• **ACTIVITY**
Which lines run from the start of the data below to the line containing "Select the DNA sekans project via Seç"? Set them down exactly, with none added.

Segment Start: SUPPLIED RECORDS

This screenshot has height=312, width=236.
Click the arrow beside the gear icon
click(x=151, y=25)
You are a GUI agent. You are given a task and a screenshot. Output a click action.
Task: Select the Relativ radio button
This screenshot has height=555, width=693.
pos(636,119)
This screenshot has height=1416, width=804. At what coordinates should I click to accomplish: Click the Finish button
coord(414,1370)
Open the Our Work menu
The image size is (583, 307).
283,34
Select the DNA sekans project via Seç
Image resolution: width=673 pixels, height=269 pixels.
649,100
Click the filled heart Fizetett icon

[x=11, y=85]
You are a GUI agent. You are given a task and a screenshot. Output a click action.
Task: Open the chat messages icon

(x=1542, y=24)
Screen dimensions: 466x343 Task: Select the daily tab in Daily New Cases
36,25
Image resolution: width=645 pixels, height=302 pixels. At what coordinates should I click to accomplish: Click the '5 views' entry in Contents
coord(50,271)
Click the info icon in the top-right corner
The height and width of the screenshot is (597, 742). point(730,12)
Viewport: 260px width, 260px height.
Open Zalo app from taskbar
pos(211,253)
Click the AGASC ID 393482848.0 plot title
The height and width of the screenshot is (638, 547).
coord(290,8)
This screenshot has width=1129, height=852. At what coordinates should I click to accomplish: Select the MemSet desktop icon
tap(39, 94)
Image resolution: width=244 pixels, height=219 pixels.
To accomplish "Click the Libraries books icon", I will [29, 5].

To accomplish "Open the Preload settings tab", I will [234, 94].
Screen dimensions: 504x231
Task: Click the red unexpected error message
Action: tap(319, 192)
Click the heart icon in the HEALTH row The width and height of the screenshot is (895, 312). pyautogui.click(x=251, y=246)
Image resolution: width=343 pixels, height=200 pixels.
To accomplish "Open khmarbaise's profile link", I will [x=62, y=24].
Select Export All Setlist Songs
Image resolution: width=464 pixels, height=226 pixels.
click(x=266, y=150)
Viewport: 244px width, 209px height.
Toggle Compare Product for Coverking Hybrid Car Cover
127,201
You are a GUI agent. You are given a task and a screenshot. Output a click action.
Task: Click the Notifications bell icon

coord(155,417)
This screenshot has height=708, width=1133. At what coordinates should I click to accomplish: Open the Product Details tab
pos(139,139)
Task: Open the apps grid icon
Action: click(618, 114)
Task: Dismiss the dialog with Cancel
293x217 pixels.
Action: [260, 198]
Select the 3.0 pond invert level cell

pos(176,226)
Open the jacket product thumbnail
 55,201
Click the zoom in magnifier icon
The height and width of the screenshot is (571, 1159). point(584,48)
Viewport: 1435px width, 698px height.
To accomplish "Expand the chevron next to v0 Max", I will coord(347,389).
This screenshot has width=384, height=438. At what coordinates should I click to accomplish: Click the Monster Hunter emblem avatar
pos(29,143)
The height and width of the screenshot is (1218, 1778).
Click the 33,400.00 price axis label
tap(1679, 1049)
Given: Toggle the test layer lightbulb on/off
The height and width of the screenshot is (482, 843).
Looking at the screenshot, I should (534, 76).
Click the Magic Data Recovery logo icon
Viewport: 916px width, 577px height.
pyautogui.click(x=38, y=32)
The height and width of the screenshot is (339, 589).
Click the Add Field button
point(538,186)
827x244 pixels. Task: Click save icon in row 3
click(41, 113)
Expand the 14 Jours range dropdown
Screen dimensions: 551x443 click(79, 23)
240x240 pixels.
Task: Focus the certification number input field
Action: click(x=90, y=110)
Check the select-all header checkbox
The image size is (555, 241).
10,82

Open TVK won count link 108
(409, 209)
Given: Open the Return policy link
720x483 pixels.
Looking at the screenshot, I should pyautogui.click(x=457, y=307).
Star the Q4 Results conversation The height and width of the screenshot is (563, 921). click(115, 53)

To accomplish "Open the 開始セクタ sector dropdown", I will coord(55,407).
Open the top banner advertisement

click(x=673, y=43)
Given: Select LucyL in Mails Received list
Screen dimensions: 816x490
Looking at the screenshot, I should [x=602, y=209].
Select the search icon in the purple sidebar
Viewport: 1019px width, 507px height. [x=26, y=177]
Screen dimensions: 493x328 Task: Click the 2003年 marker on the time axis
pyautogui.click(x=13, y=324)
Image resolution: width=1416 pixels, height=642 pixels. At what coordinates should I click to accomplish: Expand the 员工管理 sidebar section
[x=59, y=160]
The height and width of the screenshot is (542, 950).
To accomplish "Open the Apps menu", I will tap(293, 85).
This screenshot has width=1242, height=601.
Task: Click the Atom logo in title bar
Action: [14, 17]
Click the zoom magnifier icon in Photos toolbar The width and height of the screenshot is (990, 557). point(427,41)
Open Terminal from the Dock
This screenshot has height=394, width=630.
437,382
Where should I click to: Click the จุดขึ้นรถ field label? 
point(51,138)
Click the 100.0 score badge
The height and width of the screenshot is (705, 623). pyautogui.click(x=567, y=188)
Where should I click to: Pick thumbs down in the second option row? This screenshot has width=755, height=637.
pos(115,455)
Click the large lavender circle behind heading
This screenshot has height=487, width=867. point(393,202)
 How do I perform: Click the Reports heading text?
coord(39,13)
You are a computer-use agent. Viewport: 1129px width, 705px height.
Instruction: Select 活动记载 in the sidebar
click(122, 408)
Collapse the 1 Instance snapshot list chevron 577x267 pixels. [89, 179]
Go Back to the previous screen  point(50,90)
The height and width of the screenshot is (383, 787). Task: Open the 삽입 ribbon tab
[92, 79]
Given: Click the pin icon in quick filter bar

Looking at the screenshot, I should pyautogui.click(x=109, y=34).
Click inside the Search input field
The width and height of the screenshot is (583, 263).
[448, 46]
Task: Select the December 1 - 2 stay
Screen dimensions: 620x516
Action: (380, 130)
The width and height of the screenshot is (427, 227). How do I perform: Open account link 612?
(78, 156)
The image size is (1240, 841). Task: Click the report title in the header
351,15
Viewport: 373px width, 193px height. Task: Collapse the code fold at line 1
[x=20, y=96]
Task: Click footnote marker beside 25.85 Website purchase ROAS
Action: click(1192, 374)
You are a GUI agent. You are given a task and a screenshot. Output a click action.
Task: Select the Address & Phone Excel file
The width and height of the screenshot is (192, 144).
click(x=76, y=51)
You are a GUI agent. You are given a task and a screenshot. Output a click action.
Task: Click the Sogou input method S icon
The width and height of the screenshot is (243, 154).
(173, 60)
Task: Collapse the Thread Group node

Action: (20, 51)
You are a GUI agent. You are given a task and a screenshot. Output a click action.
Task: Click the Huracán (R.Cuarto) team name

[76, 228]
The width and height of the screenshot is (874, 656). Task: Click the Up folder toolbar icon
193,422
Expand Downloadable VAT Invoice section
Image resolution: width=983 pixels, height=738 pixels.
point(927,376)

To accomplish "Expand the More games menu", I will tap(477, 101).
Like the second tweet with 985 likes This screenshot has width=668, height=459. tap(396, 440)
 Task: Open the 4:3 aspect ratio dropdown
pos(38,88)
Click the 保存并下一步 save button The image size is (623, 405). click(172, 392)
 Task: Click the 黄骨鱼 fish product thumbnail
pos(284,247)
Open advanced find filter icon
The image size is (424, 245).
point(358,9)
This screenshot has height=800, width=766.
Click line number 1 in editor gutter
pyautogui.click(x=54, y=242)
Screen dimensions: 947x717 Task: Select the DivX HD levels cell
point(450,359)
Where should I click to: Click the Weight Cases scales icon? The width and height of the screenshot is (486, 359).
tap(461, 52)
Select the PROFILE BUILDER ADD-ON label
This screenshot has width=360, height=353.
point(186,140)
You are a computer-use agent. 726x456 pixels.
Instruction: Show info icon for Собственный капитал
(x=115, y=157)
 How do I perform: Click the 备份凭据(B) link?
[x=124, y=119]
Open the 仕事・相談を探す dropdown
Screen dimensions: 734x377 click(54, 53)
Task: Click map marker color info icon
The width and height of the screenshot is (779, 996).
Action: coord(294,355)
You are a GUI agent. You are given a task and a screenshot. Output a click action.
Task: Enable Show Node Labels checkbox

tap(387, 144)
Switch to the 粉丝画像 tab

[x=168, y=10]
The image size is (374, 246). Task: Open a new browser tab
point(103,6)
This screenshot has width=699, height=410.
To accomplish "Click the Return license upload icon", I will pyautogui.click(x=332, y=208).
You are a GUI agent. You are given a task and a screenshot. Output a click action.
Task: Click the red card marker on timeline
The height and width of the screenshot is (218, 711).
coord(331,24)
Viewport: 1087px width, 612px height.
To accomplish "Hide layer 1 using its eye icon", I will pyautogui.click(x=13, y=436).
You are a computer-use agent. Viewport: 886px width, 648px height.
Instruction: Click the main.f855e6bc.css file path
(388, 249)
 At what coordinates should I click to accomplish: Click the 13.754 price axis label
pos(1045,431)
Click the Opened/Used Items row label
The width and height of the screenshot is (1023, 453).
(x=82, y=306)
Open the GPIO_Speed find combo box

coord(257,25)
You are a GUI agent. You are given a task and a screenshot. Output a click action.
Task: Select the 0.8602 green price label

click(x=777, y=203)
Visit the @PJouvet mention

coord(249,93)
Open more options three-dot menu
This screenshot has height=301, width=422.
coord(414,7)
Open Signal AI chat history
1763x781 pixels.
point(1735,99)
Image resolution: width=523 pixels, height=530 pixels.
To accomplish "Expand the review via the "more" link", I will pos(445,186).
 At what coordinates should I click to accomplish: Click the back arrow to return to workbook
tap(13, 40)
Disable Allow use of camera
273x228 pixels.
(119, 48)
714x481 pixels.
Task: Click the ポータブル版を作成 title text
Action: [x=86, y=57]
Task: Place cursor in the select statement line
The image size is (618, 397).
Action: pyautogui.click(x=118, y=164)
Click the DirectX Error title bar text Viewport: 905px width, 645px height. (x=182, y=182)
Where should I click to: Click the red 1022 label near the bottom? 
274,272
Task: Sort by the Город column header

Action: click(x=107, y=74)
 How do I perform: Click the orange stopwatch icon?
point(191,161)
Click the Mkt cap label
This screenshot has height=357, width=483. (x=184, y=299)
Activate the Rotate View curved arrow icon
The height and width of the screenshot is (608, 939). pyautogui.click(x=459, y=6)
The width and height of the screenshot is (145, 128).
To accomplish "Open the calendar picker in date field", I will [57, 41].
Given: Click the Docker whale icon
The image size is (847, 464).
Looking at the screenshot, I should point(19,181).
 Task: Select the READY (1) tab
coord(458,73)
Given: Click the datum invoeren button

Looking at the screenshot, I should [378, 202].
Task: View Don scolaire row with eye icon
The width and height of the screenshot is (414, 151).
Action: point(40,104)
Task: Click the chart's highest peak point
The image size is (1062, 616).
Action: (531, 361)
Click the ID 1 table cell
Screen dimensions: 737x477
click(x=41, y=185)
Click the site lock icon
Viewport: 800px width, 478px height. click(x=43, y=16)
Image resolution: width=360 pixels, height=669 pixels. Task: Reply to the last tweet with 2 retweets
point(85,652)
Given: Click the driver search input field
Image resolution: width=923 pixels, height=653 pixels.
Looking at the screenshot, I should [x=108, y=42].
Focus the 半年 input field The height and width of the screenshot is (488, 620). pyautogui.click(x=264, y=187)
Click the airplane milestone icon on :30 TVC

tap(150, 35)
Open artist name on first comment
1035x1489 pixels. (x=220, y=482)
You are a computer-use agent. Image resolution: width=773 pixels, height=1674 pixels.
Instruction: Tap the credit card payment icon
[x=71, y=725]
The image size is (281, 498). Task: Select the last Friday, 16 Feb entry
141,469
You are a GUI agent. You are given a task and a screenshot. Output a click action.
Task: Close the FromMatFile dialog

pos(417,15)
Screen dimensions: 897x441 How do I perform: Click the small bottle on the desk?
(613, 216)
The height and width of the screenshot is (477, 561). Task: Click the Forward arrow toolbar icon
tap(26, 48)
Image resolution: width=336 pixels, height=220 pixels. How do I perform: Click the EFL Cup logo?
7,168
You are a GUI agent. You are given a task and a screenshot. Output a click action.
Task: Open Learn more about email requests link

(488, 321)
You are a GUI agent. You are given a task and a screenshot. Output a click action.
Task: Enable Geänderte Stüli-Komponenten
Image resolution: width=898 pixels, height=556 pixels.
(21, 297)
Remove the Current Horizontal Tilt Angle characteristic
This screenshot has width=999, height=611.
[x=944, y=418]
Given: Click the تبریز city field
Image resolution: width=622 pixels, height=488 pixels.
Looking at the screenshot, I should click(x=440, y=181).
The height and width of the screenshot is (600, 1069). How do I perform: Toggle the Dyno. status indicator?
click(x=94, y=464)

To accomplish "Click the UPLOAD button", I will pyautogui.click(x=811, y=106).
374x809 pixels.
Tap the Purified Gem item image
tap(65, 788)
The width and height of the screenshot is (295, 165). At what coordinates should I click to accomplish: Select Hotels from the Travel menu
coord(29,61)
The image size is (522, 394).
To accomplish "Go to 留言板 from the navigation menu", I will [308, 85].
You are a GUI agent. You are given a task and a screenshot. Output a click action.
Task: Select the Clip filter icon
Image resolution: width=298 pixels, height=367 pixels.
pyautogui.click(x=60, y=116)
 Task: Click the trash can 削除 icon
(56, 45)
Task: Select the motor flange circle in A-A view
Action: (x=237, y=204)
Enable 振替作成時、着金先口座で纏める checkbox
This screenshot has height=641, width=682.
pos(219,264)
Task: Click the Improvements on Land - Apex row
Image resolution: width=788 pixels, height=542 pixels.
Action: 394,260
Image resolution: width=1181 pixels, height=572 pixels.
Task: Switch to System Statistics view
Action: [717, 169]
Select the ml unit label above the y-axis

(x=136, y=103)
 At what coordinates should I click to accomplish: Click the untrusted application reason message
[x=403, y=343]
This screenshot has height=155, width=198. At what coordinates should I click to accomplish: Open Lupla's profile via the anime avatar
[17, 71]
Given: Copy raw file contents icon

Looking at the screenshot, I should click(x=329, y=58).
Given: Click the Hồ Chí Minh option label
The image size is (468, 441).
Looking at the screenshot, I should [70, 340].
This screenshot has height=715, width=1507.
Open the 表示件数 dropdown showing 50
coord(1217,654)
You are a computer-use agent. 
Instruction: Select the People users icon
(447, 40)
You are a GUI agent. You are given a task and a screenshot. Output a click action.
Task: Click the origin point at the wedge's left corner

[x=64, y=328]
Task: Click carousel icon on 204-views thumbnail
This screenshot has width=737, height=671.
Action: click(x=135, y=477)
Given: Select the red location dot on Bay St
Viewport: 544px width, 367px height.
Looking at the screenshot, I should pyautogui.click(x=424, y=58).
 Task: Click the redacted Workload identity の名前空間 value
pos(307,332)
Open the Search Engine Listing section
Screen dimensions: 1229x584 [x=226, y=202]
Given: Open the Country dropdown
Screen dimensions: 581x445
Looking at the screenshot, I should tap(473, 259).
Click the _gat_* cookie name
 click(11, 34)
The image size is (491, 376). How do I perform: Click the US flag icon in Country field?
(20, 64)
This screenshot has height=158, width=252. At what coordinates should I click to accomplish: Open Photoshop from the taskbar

Segment End: SUPPLIED RECORDS

• **TASK RESPONSE**
This screenshot has height=312, width=236.
Click the arrow beside the gear icon
click(x=151, y=25)
You are a GUI agent. You are given a task and a screenshot. Output a click action.
Task: Select the Relativ radio button
This screenshot has height=555, width=693.
pos(636,119)
This screenshot has height=1416, width=804. At what coordinates should I click to accomplish: Click the Finish button
coord(414,1370)
Open the Our Work menu
The image size is (583, 307).
283,34
Select the DNA sekans project via Seç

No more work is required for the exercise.